» Exercise requirements
Copy the sump pump thread below word for word, from "I assume you" to "location and isolation.".

>> start Text passage

# Help with drainaige - Sump constantly running



## TANC (Jan 12, 2010)

No one????


----------



## concretemasonry (Oct 10, 2006)

I assume you have a check valve immediately above your pump, since you describe a quality pump system. Many fields in Iowa were drained using drain tile (gapped clay or concrete) to lower the moisture levels common in the flat lands of Iowa. It is cheaper to replace a pump every year or two than do a major system, since good pumps last a long time if they are kept clean. - They can be annoying depending on the location and isolation.

From the photos you seem to have drainage toward your home from the adjacent land. It also appears that there is some granular materials/aggregate in the area, but it could just be fill. - Not the familiar dark good growing soil that can get impossible with rains.

You do not drain water away in dperforated rain tile, but use a solid walled pipe (preferably pvc).

These field tiles (if it was a field) are probably still there and collecting water that can eventually get to your foundation.

Find some old-timers and find out what the land was previously was like and used for. That could provide some clues before investigating the old field/pasture.


----------



## bmelanco (Feb 6, 2010)

Talk to your closest neighbors. If they have issues as well then I'd say the 1) the groundwater table is very high in you area, or 2) the foundation drain system install wiht your houses is lacking. If it is just your house it could be as the other poster mentioned that you have an old farm field tile drian going right to your foundation or that the field drained right to your lot. See if you can findsome old aerial photos to look at (call the sounth soil and water conservaiton district office) It could also be that the foundation drain line is blocked?


----------



## CallMeChaz (Feb 6, 2010)

This is definitely a problem that is going to require more homework on your part. Dittos on checking with neighbors as your first step. If you are in the same boat as everyone else (no pun intended)...well, sump pumps are sometimes the final and only solution. 

A good pump system with reliable backup often beats the alternative, which is usually very expensive and very messy even when it is possible. Check back in if you find you are a candidate for a fix. We can help you decide which route to go.

>> end Text passage
>> start Dataset content

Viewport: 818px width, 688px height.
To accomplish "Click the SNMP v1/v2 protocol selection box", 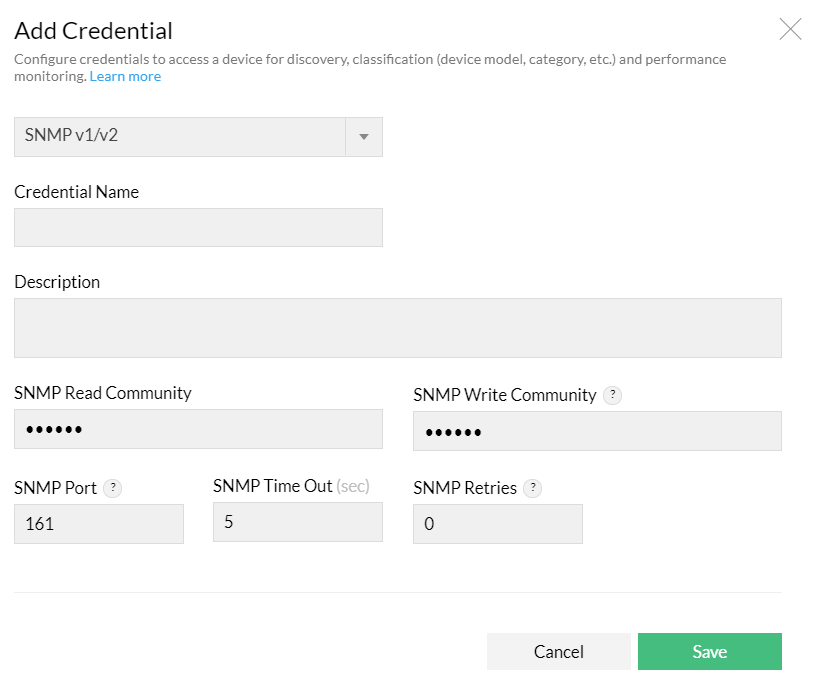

>> end Dataset content

» Output for this exercise
I assume you have a check valve immediately above your pump, since you describe a quality pump system. Many fields in Iowa were drained using drain tile (gapped clay or concrete) to lower the moisture levels common in the flat lands of Iowa. It is cheaper to replace a pump every year or two than do a major system, since good pumps last a long time if they are kept clean. - They can be annoying depending on the location and isolation.